The Fermi level voltage on the cold side increases by an amount equal to the voltage caused by C(t,c) + ΔC(t′,c), where C(t,c) + ΔC(t′,c) is in excess over the original C(t′,c)_{0}. Carriers on the cold side fill available energy levels according to the Fermi function. They can be quantified by integrating F(E) multiplied by density of states with respect to energy over the transport energy band so that the integral equals C(t,c) + C(t′,c) = C(t,c) + C(t′,c)_{0} + ΔC(t′,c) and solving numerically for the cold side Fermi energy E(f,c), which is equivalent to solving for ΔV. Again, C(t,c) is probably negligible, so C(t,c) + C(t′,c) = C(t′,c) = C(t′,c)_{0} + ΔC(t′,c),

However, by employing the value of C(t,c) obtained using the thermal excitation assumption above, the relatively complex equation (11) is not essential.

A high transport energy level will mean a high voltage and a high S, but fewer charge carriers.
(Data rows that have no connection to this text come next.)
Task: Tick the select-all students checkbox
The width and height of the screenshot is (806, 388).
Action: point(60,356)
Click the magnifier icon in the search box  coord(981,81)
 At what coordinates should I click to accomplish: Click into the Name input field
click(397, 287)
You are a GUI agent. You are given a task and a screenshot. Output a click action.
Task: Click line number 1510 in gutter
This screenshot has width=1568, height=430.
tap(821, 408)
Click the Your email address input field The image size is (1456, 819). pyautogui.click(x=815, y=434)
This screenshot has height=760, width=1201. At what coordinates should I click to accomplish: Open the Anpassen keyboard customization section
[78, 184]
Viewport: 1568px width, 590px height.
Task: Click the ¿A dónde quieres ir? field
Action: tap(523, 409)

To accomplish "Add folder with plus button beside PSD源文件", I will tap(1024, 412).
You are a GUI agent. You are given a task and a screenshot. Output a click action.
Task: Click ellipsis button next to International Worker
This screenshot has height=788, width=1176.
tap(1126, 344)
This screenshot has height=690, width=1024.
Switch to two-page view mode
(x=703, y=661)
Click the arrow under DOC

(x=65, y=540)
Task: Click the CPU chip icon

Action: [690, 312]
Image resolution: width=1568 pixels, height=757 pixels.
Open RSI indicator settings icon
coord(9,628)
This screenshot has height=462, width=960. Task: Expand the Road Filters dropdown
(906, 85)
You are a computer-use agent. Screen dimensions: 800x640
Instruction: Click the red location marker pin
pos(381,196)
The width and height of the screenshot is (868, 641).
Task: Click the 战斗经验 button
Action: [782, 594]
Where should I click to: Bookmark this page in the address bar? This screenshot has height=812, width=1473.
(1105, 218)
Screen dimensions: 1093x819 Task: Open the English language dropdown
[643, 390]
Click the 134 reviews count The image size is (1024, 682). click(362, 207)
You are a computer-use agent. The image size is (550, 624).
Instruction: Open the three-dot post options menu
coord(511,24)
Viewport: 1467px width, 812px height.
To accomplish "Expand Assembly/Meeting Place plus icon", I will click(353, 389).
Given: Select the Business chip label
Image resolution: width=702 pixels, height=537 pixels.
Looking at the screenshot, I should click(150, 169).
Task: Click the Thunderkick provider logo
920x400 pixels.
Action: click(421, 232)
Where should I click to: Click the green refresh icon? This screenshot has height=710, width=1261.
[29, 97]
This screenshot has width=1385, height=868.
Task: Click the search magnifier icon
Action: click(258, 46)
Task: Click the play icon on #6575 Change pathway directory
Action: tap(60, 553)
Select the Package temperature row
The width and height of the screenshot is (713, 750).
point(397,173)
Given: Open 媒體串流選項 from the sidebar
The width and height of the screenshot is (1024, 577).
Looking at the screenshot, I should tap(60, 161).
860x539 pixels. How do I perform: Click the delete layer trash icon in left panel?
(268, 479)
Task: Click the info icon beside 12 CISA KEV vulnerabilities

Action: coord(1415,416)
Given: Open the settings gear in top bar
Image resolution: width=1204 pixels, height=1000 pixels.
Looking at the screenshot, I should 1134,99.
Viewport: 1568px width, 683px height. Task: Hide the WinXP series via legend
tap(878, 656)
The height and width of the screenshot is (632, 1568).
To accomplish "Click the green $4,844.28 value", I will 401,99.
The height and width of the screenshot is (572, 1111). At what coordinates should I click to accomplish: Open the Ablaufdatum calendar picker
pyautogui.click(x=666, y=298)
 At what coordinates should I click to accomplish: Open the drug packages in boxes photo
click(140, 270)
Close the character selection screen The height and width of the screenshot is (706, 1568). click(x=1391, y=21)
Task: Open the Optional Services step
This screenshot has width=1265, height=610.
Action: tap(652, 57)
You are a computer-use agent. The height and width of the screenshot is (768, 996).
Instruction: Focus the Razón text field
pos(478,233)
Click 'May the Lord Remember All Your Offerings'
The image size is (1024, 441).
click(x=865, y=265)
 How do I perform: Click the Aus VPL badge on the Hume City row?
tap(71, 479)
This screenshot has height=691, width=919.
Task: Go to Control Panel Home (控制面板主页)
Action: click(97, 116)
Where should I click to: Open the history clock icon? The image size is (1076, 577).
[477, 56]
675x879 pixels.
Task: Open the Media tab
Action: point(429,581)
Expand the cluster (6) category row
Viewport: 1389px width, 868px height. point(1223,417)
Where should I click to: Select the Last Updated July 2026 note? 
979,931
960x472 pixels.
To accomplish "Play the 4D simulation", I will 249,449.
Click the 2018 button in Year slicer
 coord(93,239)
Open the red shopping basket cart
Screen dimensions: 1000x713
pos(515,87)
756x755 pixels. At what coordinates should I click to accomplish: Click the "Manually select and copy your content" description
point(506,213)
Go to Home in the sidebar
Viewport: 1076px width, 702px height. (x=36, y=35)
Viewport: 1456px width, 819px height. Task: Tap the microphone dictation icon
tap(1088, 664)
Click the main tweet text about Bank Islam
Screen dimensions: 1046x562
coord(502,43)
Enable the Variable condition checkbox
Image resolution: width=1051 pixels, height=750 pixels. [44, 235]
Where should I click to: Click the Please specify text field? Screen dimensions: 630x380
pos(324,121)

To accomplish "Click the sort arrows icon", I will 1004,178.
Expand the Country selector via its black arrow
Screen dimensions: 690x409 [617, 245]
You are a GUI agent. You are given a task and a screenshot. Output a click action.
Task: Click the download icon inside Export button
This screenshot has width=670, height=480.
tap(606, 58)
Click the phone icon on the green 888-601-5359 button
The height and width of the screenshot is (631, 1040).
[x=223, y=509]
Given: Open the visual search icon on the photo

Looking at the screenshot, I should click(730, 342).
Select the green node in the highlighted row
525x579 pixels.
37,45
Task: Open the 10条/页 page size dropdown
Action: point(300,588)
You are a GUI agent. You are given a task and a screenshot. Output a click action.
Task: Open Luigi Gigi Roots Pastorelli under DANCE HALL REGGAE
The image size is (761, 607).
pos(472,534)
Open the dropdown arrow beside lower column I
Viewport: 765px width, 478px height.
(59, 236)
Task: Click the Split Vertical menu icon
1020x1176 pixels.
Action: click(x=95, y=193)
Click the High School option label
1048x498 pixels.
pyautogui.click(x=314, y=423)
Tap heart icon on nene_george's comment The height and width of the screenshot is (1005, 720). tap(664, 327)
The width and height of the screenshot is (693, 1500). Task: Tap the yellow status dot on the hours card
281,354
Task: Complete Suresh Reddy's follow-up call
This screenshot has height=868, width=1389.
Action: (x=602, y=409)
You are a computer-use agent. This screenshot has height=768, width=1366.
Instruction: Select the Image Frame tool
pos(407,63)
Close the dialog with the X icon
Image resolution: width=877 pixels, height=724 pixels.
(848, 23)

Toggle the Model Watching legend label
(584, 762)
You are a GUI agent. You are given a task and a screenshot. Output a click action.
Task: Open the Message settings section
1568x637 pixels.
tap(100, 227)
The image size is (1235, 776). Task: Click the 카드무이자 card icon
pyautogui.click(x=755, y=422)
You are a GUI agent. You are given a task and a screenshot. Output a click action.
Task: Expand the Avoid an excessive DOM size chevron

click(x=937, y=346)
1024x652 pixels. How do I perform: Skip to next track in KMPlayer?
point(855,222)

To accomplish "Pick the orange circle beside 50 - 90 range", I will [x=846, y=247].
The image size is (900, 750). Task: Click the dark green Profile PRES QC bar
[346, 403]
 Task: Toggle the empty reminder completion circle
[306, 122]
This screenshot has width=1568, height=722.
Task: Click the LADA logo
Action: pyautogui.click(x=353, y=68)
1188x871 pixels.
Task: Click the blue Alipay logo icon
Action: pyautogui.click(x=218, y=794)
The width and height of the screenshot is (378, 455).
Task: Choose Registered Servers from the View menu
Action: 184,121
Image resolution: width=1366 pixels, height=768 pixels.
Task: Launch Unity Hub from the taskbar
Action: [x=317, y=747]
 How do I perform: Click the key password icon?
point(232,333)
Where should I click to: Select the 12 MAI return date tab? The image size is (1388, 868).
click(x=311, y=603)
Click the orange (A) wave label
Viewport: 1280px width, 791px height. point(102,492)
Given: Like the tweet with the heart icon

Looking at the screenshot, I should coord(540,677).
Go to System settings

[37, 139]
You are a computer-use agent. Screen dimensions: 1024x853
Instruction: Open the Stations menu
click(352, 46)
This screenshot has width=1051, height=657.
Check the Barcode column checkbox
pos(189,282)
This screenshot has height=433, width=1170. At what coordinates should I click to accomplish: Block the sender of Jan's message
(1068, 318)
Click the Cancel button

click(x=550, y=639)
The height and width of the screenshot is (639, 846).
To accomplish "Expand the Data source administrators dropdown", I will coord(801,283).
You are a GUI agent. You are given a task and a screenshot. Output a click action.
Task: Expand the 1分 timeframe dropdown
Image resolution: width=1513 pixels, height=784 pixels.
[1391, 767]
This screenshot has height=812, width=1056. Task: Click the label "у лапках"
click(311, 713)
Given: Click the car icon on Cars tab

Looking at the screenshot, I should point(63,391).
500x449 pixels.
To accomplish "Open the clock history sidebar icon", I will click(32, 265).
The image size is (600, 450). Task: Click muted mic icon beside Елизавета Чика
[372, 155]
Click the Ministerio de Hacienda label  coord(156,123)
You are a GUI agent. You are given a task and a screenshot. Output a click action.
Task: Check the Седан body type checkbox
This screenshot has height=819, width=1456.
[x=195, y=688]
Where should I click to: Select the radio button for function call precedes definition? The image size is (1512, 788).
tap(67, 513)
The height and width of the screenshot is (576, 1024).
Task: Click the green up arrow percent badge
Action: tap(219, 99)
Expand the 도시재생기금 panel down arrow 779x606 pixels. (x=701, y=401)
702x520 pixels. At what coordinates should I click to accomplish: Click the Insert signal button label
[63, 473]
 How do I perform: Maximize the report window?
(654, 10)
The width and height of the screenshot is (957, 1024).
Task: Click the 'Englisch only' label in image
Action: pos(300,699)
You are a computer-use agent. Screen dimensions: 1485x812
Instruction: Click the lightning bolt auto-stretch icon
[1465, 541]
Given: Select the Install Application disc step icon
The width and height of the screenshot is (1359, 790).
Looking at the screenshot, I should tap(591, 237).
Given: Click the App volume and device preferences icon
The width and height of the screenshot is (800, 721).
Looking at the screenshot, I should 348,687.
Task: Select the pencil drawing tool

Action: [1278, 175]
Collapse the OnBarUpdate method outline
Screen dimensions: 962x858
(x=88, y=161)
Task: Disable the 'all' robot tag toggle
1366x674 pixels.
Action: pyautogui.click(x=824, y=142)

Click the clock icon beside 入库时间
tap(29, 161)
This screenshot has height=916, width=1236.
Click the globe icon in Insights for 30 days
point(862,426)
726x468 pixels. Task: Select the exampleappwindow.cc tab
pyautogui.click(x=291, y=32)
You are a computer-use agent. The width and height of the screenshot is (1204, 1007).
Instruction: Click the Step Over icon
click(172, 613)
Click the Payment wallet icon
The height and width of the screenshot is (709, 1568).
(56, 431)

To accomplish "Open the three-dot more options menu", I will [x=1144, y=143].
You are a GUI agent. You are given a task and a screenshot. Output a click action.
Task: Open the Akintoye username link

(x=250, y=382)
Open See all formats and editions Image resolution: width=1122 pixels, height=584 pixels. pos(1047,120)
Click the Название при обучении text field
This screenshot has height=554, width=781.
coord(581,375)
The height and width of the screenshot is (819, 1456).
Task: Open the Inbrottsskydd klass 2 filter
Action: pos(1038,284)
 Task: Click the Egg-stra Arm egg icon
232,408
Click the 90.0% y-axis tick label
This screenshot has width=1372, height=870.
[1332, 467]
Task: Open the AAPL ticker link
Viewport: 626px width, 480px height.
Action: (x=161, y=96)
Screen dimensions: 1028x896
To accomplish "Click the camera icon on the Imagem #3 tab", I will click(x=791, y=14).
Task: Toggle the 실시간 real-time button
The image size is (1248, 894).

The above derivation has five unknown quantities C(f,h), C(t′,c), ΔC(t′,c), k_{4}, and ΔV, and five equations containing them [(5), (7), (10a), (10b), and (10c)], all indicated in bold. The remaining variables have a basis in the literature for assigning values to them or can be measured. Thus, the Seebeck coefficient S (ΔV/ΔT) can be derived from these mathematical relationships, relying on the principles of chemical kinetics, the laws of diffusion, and the Fermi function. A demonstration of how this could be done is shown in the supplementary material. However, it may be easier to experimentally measure S than some of the other input variables, such as DOS or the energy difference between Fermi and transport energies. Therefore, it should be recognized that measuring S could enable the calculation of one of the other input variables as well. It is also recognized that these equations/models are not unique, but may be useful for relating bulk-macroscopic observables to an appropriate microscope ensemble average.

## GENERIC CALCULATION

The speed of a charge carrier is *μ* ΔV/L, mobility multiplied by electric field. If the mobility of a carrier is 1 cm^{2}/V s and an induced electric field is 1 mV/mm = 0.01 V/cm, reasonable for S of 100–1000 *μ*V/K, ΔT = 10–100 K, and a sample length of 0.1–1 cm, the speed is 0.01 cm/sec and the transit time is 100 sec across 1 cm or 10 sec across 1 mm. Note that this is indeed much slower than the rate of carrier relaxation (nanoseconds timescale) to a cold side temperature.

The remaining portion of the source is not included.